|T1358||Review logs and residual traces|
Execution of code and network communications often result in logging or other system or network forensic artifacts. An adversary can run their code to identify what is recorded under different conditions. This may result in changes to their code or adding additional actions (such as deleting a record from a log) to the code.
|T1393||Test ability to evade automated mobile application security analysis performed by app stores|
Many mobile devices are configured to only allow applications to be installed from the mainstream vendor app stores (e.g., Apple App Store and Google Play Store). An adversary can submit multiple code samples to these stores deliberately designed to probe the stores' security analysis capabilities, with the goal of determining effective techniques to place malicious applications in the stores that could then be delivered to targeted devices.
|T1356||Test callback functionality|
Callbacks are malware communications seeking instructions. An adversary will test their malware to ensure the appropriate instructions are conveyed and the callback software can be reached.
|T1357||Test malware in various execution environments|
Malware may perform differently on different platforms (computer vs handheld) and different operating systems (Ubuntu vs OS X), and versions (Windows 7 vs 10) so malicious actors will test their malware in the environment(s) where they most expect it to be executed.

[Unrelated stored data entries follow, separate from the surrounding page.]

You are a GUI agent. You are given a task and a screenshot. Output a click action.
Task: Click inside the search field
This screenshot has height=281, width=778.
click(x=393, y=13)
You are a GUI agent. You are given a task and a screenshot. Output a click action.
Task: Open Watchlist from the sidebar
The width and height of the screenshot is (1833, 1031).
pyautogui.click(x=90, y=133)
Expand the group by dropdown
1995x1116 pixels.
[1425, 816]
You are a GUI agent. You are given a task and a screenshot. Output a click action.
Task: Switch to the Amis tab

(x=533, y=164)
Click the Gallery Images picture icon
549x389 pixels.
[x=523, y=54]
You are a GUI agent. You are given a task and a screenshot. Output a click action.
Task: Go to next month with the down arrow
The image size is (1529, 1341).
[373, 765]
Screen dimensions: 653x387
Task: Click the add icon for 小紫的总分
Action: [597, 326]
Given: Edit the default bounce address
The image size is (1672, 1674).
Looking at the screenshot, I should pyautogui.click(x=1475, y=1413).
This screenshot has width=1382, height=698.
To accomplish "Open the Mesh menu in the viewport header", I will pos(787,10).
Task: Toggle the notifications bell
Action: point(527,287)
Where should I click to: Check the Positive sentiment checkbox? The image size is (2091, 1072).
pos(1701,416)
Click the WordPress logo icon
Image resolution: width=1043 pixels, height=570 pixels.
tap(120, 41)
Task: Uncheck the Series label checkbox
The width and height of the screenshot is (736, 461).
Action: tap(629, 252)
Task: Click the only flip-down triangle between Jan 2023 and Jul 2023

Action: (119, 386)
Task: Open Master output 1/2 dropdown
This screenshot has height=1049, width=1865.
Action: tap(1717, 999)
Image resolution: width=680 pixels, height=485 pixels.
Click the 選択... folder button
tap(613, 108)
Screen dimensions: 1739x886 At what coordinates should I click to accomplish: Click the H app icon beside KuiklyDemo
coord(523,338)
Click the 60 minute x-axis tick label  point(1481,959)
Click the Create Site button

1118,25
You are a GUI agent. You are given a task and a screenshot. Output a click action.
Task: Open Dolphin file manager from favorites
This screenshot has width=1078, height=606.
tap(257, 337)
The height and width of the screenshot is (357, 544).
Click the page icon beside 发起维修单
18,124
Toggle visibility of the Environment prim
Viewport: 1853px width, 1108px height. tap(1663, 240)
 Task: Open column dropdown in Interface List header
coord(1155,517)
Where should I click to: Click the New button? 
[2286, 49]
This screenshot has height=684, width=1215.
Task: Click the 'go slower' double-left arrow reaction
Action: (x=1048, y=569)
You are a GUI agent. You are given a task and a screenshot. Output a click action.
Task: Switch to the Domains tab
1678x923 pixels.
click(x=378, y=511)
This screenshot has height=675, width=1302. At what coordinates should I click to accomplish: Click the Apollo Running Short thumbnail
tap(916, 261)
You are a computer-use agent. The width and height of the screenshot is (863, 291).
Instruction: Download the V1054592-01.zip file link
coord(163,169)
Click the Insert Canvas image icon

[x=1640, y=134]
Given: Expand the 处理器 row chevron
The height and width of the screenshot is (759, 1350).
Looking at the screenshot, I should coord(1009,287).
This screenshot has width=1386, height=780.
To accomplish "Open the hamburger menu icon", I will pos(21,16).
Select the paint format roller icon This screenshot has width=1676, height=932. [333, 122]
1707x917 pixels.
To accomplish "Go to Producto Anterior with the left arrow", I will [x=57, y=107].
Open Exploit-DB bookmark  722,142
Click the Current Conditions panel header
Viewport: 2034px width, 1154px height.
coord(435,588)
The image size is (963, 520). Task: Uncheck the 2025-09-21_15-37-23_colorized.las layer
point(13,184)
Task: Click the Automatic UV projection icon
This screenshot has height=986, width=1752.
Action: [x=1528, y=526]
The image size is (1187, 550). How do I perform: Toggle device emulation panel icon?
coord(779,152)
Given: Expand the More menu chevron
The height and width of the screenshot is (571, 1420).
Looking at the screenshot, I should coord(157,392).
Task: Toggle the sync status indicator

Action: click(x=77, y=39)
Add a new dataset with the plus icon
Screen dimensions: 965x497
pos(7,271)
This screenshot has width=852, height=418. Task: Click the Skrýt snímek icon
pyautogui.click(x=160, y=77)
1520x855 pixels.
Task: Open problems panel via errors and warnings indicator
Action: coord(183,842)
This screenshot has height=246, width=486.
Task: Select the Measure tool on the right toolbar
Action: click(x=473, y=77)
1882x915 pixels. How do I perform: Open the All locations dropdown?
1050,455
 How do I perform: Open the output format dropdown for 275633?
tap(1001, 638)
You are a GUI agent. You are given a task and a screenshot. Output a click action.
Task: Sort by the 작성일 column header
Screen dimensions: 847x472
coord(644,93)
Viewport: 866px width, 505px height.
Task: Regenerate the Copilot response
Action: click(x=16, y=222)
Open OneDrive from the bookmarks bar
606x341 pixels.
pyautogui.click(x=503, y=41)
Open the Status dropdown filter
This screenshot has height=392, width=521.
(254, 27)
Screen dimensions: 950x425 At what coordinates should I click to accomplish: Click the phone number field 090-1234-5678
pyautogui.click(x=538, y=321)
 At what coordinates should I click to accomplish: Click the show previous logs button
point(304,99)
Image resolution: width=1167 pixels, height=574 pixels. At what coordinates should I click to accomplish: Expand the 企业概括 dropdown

|T1359||Test malware to evade detection|
An adversary can run their code on systems with cyber security protections, such as antivirus products, in place to see if their code is detected. They can also test their malware on freely available public services.
|T1360||Test physical access|
An adversary can test physical access options in preparation for the actual attack. This could range from observing behaviors and noting security precautions to actually attempting access.
|T1361||Test signature detection for file upload/email filters|
An adversary can test their planned method of attack against existing security products such as email filters or intrusion detection sensors (IDS).